• [TASK TO COMPLETE] Reproduce the section of the listing that begins at the line containing "For every named target in this 820×2391" and finishes at the line containing "Contact Us [menuitem]". Include both end lines and nothing beyond them.

• [PROVIDED RECORDS]

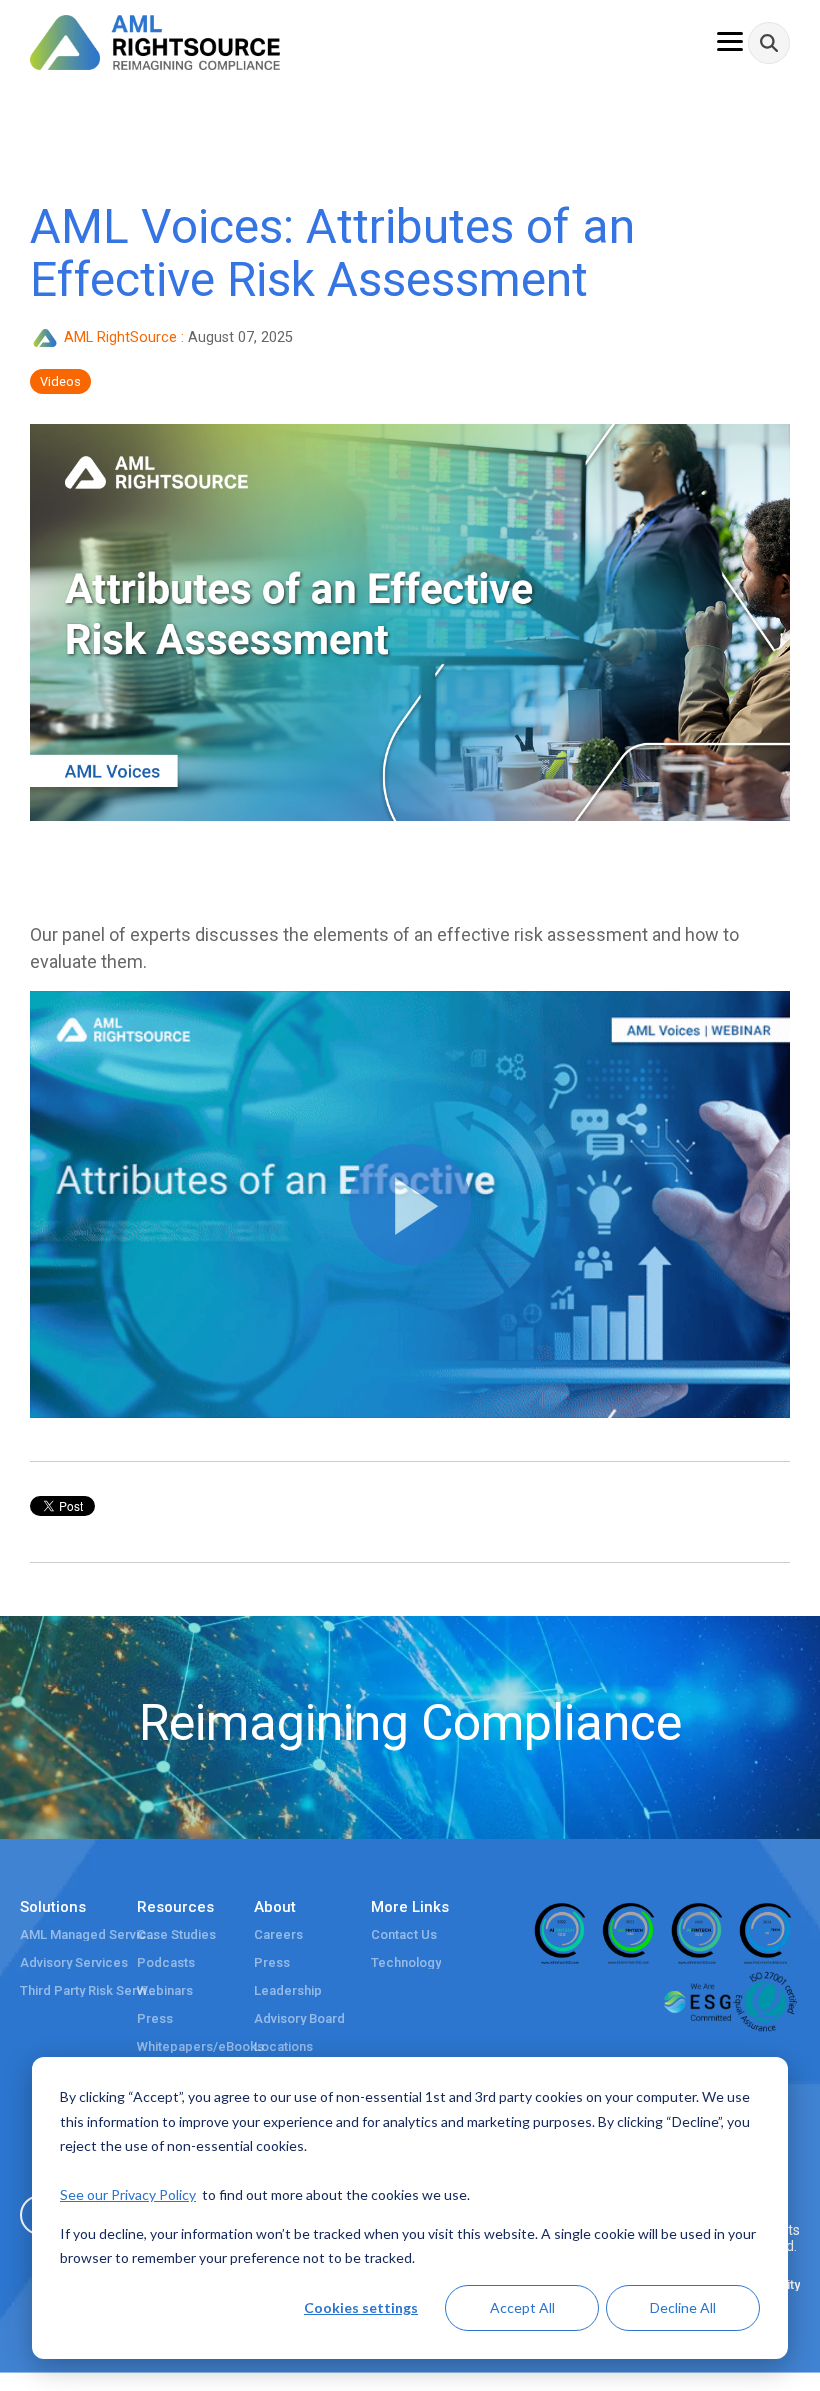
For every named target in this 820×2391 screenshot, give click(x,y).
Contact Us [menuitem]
==
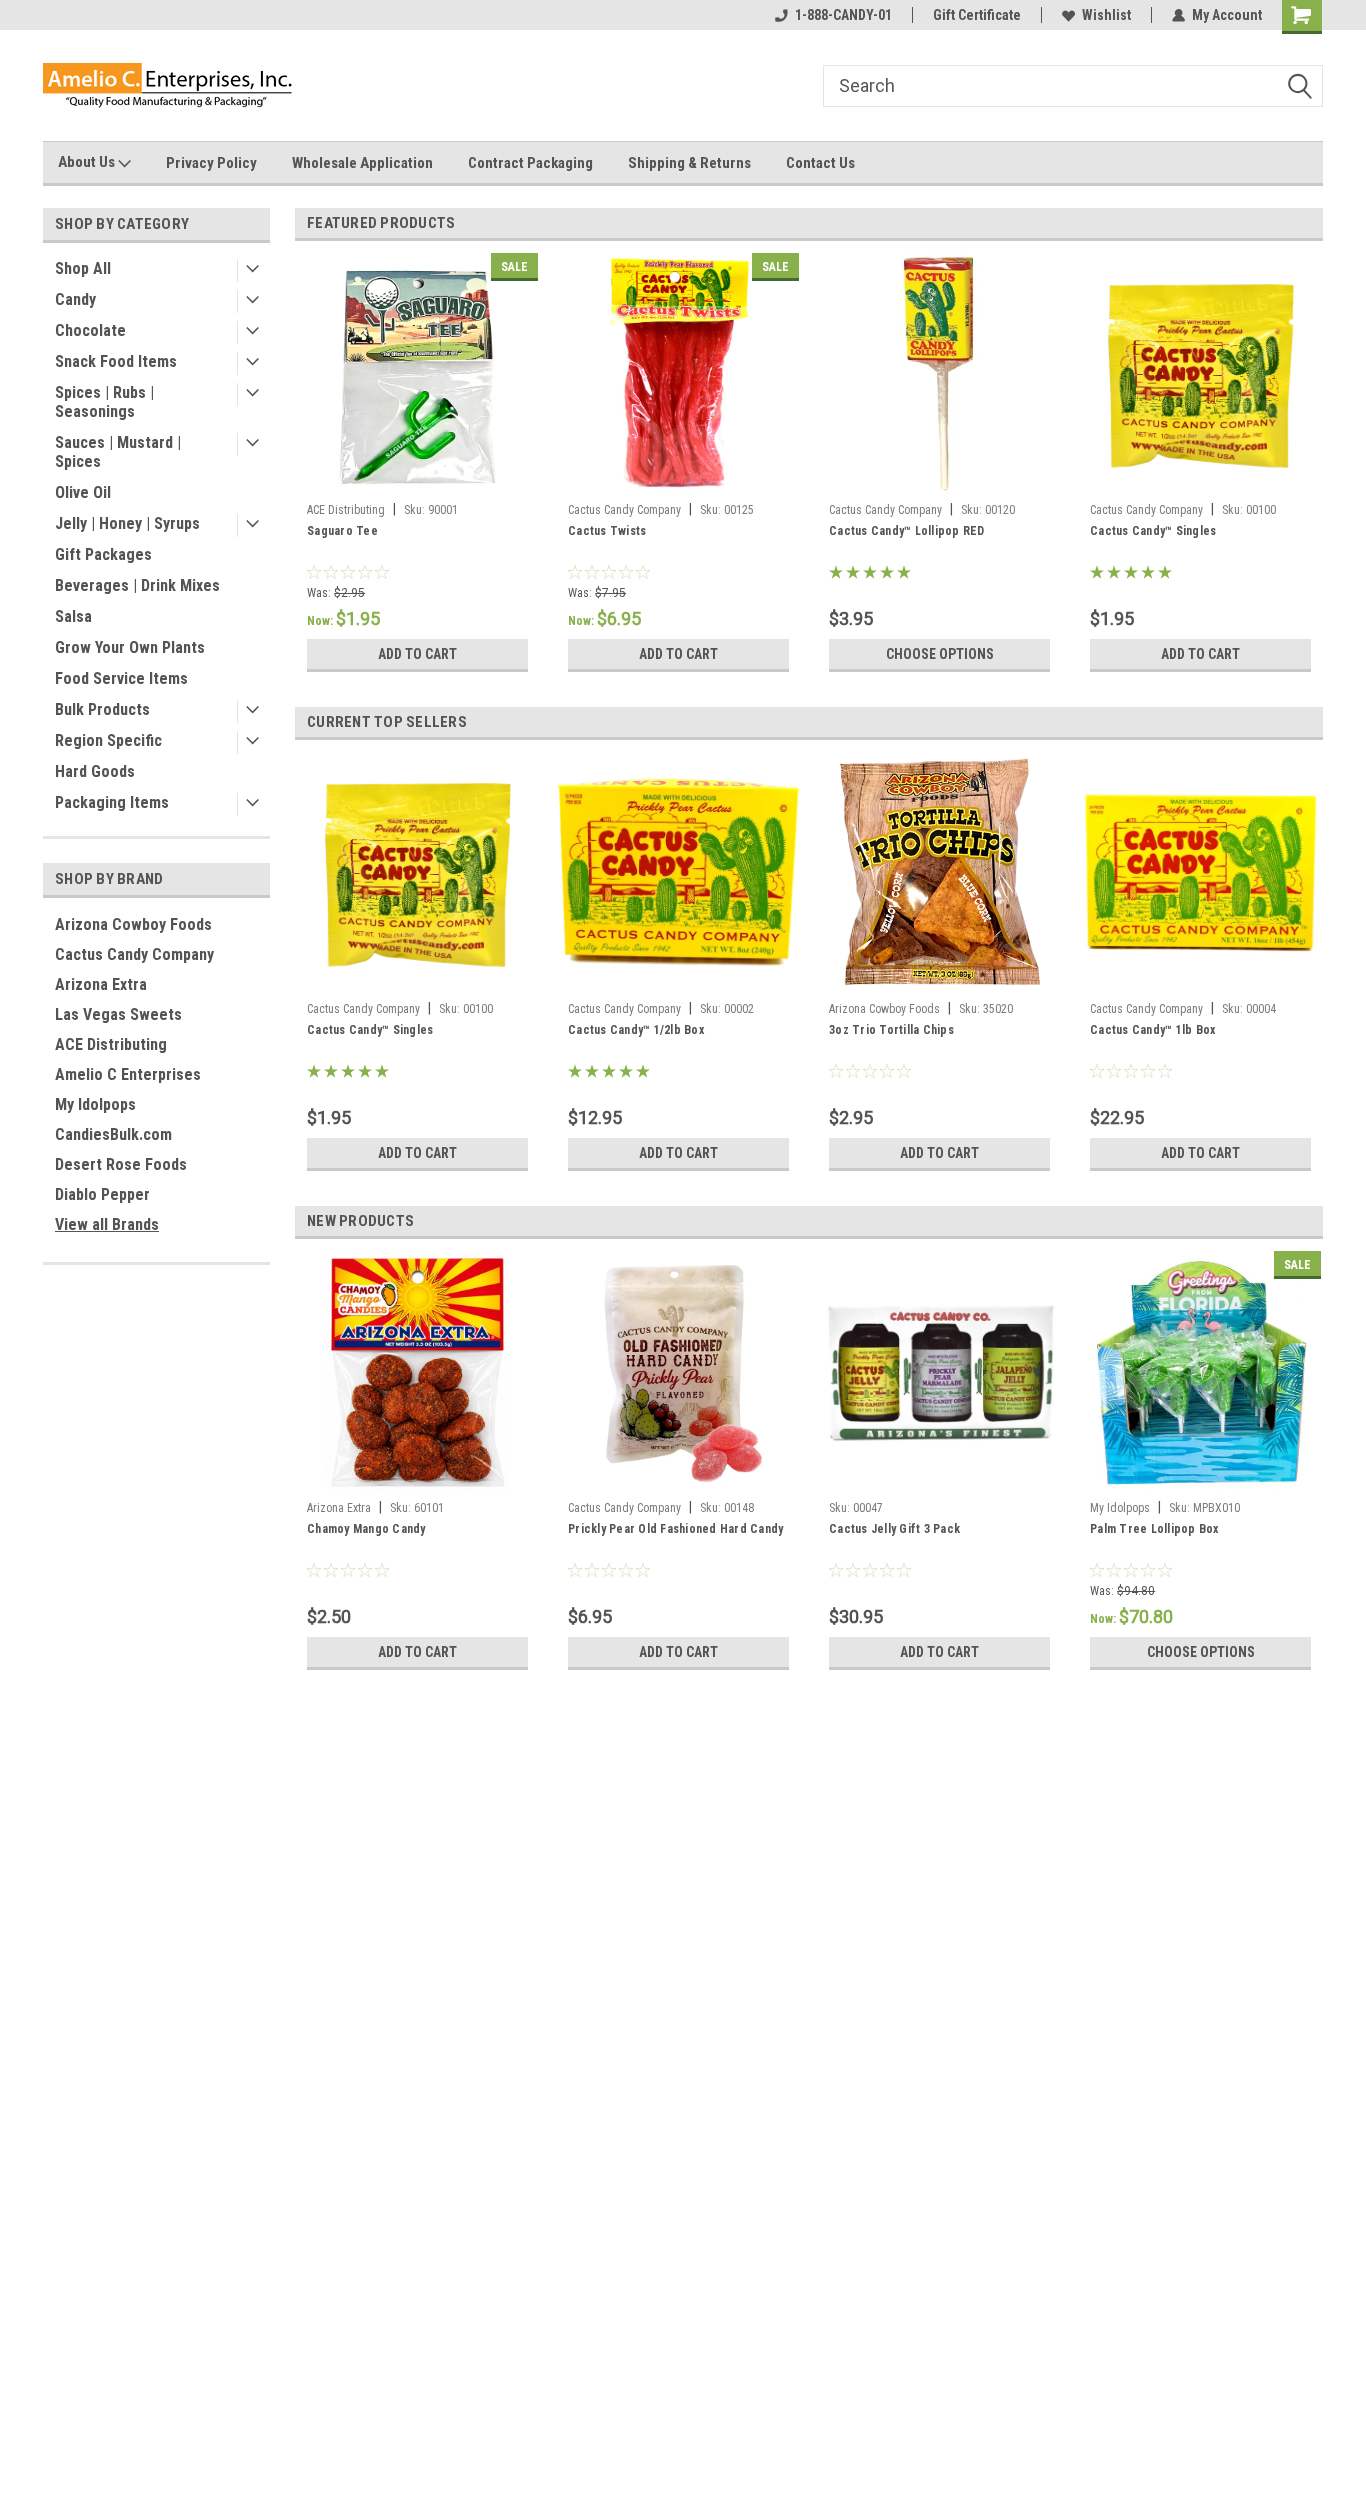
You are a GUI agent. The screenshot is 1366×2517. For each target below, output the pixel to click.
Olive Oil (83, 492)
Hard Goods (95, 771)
...
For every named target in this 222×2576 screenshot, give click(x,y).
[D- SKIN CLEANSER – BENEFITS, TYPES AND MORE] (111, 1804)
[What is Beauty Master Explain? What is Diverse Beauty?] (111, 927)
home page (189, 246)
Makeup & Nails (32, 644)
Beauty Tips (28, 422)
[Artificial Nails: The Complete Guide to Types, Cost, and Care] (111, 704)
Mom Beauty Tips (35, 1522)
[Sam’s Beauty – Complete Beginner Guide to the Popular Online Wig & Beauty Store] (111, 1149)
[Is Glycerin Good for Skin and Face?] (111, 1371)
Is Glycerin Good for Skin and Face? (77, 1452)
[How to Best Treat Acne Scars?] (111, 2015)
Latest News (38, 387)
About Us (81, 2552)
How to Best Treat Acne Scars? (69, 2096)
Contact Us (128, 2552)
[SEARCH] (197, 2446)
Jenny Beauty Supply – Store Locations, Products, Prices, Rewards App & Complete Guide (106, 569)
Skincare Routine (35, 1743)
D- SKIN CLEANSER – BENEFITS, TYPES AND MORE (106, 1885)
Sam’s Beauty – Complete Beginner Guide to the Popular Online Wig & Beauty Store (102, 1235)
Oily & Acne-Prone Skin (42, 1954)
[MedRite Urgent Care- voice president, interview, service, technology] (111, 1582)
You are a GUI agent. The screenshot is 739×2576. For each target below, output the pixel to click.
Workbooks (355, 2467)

• [THE COMPLETED TASK]
For every named target in this 820×2391 screenshot, give click(x,y).
Contact Us [menuitem]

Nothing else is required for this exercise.